Подлинной же «страной» своего «обитания» Гумилёв почитал искусство; кумиром на этой «обетованной земле» назвал французского поэта Теофиля Готье. В статье, посвященной ему, выделил свойственные им обоим творческие устремления: избегать «как случайного, конкретного, так и туманного, отвлеченного»; познать «величественный идеал жизни в искусстве и для искусства». Неуловимая в обыденном существовании красота постигается лишь художником и только для дальнейшего развития творчества, обогащения духовной культуры. В «Чужое небо» включена подборка лирики Готье в переводе Гумилёва. Среди них – строки восхищения человеческим даром созидания Прекрасного:

Все прах. – Одно, ликуя,

Искусство не умрет,

Переживет народ.

Проблема художественного мастерства приобрела поэтому принципиальный характер. С одной стороны, Гумилёв покланяется остроте зрения, обращенного к многообразию сущего: «У поэтов должно быть плюшкинское хозяйство. И веревочка пригодится». С другой – считал: «стихи – одно, а жизнь – другое». Понятие мастерства традиционно связывалось с достижением совершенных форм, с глобальным вопросом о преображении реалий в достойную для искусства ценность. В переводах Готье это вылилось в афористическое утверждение:

Создание тем прекрасней,

Чем взятый материал

Бесстрастней.

Смысл бытия-творчества был найден. Гумилёв захотел выстраданную им истину развить в содружестве с единомышленниками. Так возникла идея их объединения под знаменем акмеизма.

Соотношение жизни и искусства в поэзии Гумилёва явственно проступает в книге «Колчан». Здесь были отражены его наблюдения и переживания в период первой мировой войны. На фронте Гумилёв сражался, по свидетельству очевидцев, с завидным спокойным мужеством, за что был награжден двумя Георгиевскими крестами. А за патриотизм поэта долгие годы обвиняли в шовинизме. Особое негодование вызывала строка из стихотворения «Пятистопные ямбы»: «В немолчном зове боевой трубы | Я вдруг услышал песнь своей судьбы…» Тогда как это было искреннее и нравственное признание. Испытания Гумилёв по-прежнему считал необходимой школой роста, теперь нужного не только ему – всей стране. В слиянии с ней открывал новые горизонты осмысления мира и человека. Лирика «Колчана» позволяет увидеть, как проходил такой процесс.

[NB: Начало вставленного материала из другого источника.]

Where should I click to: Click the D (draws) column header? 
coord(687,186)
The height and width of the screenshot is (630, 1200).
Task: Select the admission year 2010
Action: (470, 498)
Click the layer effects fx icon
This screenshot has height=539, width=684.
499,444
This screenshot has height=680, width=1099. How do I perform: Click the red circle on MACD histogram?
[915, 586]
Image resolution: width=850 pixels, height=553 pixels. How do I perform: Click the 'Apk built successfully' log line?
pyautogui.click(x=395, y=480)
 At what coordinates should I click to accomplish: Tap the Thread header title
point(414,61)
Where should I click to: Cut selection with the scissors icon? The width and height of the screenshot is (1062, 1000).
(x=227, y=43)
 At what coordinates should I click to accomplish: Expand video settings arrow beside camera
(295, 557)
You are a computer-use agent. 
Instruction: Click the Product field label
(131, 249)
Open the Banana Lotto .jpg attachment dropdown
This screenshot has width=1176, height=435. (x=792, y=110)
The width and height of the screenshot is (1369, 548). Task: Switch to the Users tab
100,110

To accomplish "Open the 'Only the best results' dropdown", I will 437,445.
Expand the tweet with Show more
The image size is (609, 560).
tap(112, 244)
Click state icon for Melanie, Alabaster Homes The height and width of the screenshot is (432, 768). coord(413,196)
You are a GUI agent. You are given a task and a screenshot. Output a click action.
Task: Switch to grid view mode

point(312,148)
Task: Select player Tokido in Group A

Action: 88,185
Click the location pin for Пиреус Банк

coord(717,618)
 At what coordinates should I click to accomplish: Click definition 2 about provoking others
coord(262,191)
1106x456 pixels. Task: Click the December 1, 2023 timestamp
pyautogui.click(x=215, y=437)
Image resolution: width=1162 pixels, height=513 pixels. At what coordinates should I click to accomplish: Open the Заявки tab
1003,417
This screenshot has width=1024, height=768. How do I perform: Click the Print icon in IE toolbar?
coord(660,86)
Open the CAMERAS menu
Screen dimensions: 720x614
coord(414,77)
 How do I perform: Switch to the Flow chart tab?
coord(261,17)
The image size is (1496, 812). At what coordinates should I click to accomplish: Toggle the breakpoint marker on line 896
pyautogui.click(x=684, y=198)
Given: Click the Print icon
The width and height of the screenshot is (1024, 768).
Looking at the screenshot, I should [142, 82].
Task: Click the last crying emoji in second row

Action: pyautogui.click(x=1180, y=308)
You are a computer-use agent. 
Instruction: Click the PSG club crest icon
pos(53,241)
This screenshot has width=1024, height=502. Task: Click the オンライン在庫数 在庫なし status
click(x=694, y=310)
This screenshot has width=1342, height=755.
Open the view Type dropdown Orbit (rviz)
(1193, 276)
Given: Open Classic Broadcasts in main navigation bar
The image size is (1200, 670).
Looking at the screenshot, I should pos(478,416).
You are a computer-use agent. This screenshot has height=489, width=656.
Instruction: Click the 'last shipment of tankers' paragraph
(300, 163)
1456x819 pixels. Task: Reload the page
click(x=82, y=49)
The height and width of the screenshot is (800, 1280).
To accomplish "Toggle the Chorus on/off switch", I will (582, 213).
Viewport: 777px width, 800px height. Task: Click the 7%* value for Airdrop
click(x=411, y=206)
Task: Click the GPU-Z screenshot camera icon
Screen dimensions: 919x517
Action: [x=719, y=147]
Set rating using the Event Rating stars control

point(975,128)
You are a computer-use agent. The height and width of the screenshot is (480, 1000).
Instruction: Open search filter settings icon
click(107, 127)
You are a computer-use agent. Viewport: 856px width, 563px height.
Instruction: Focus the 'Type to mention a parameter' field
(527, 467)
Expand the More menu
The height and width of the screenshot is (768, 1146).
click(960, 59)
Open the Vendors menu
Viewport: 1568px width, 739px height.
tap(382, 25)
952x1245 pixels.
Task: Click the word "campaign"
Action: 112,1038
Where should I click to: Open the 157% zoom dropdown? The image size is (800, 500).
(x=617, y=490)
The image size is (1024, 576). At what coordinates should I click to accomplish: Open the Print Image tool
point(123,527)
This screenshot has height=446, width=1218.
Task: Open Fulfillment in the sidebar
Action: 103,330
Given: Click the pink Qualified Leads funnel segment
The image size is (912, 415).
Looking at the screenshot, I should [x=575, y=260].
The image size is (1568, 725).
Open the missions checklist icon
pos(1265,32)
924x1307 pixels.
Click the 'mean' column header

Россия пробуждала больные вопросы. Считая себя «не героем трагическим» – «ироничнее и суше», поэт постигал лишь свое отношение к родине:

О, Русь, волшебница суровая,

Повсюду ты свое возьмешь.

Бежать? Но разве любишь новое

Иль без тебя да проживешь?

В «логовище огня» появляется единение с «волшебницей суровой»:

Золотое сердце России

Мерно бъется в груди моей…

Вот почему: «…смерть ясна и проста: | Здесь товарищ над павшим тужит | И целует его в уста». Горькая година дарит вооистину простое и великое чувство взаимопонимание. Таков житейский, кстати, чуть намеченный в стихах, смысл пережитого. Есть и глубокий, философский, соответствующий запросам жизни.

В прозаических «Записках кавалериста» Гумилев раскрыл все тяготы войны, ужас смерти, муки тыла. Тем не менее не это знание легло в основу «Колчана». Видя народные беды, Гумилев пришел к широкому выводу: «Дух также реален, как наше тело, только бесконечно сильнее его». Мысль эта получила художественное развитие.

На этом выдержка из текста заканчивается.